Tchula natives Gatlin and Woodrow Adams both moved to Tunica County and recorded in Memphis in the 1950s.
The Chicago blues scene once included a sizable contingent of Holmes County cousins. Albert “Little Smokey” Smothers played with cousin Lee “Shot” Williams and others, and when he was a member of the Paul Butterfield Blues Band, Little Smokey mentored blues-rock guitarist Elvin Bishop. He and his brother Otis “Big Smokey” Smothers (1929-1993) from Lexington recorded albums of their own, as did their cousin, multi-instrumentalist Lester Davenport, who also played harmonica with Bo Diddley. Davenport was the son of slide guitarist Neely Davenport.
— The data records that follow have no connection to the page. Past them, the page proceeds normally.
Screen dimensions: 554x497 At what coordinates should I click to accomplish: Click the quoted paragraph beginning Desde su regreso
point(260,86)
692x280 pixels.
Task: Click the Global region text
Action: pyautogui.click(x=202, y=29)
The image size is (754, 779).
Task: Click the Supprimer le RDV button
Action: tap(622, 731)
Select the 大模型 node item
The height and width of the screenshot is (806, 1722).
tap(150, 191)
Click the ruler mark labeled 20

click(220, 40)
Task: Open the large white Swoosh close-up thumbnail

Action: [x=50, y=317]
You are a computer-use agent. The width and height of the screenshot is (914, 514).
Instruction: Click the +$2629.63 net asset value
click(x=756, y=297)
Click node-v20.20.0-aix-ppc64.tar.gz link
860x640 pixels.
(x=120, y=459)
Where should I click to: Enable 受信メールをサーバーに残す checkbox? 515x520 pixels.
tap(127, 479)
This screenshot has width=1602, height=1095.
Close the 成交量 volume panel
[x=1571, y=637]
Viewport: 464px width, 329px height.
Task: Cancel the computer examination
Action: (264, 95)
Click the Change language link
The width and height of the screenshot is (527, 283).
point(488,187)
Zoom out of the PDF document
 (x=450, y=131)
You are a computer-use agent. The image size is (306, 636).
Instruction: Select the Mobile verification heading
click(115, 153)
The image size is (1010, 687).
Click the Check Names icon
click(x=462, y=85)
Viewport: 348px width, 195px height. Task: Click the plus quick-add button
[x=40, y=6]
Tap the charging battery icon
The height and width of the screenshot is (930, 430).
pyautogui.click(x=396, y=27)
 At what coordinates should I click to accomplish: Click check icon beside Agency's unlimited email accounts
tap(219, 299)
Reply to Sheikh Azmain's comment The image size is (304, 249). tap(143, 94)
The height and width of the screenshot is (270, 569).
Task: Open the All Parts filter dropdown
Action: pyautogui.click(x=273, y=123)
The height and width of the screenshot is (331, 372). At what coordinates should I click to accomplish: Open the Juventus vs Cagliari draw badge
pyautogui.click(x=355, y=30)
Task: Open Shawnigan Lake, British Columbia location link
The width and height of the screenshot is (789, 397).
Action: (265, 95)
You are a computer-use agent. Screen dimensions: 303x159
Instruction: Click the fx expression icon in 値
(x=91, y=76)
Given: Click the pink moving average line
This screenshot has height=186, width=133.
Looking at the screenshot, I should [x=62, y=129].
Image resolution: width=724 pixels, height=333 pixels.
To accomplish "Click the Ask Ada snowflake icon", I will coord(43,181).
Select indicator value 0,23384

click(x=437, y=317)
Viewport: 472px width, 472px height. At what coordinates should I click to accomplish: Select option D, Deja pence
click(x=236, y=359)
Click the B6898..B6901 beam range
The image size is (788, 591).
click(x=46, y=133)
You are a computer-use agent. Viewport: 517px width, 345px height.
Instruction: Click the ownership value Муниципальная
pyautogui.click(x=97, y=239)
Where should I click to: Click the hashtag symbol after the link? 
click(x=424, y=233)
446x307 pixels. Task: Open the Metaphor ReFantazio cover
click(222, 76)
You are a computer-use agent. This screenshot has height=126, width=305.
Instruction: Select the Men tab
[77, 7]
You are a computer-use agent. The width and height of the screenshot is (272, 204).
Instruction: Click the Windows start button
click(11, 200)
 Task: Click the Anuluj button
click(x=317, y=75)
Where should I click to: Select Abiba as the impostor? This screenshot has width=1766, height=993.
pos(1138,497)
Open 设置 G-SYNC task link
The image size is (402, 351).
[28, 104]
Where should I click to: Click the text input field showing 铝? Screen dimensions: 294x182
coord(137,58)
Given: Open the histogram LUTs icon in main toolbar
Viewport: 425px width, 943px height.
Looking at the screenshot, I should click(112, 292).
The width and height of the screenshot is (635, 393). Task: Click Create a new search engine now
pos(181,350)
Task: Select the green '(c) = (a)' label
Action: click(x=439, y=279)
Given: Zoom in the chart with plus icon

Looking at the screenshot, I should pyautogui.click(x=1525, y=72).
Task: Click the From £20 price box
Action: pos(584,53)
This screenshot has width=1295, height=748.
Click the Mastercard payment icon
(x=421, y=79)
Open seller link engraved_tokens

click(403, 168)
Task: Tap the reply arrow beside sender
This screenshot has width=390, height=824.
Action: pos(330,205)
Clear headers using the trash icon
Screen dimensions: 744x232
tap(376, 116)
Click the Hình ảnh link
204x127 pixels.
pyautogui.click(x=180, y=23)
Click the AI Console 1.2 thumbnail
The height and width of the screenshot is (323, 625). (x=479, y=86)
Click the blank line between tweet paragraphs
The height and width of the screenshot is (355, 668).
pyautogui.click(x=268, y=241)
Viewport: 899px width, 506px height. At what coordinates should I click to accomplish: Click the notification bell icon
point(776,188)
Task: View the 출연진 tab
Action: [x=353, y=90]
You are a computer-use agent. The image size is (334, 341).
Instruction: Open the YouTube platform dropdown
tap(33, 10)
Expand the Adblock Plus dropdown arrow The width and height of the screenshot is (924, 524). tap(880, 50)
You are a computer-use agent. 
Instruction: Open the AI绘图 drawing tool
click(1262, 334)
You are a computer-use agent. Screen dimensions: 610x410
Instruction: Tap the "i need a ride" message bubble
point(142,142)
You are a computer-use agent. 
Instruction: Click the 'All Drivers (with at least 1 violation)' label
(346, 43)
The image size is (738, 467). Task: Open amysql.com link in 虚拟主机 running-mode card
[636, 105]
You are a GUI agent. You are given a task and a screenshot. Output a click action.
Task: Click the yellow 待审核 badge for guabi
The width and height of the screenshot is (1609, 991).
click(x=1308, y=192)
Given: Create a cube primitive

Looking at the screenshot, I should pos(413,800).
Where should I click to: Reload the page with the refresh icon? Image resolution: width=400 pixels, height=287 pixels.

Lee “Shot” Williams recorded prolifically as a soul-blues singer for many labels – including his own Tchula Records – and sometimes returned to this area to live and perform. From the Brown family came vocalist Arelean and her brothers China (later a bandleader in St. Louis), George and King. Arelean was famed for her topical 1970s records “I Am a Streaker Baby” and “Impeach Me Baby,” the latter also featuring Williams.
Jimmy Dawkins became one of Chicago’s most critically acclaimed blues guitarists after recording his debut album, “Fast Fingers,” in 1969. Dawkins, an advocate for blues artists’ rights, later started his own publishing, recording and management companies. Guitarists Emmett “Maestro” Sanders and his cousin James “Quick” Smith played blues in Peoria, Ill., and Maestro was also featured in Koko Taylor’s Chicago band. Singer Bobby Foster (b. Tchula, 1941) recorded soul and blues in St. Louis and Memphis, while Mileston native Matt Nickson (1924-2000) was known for his blues guitar work in the clubs of Buffalo, New York.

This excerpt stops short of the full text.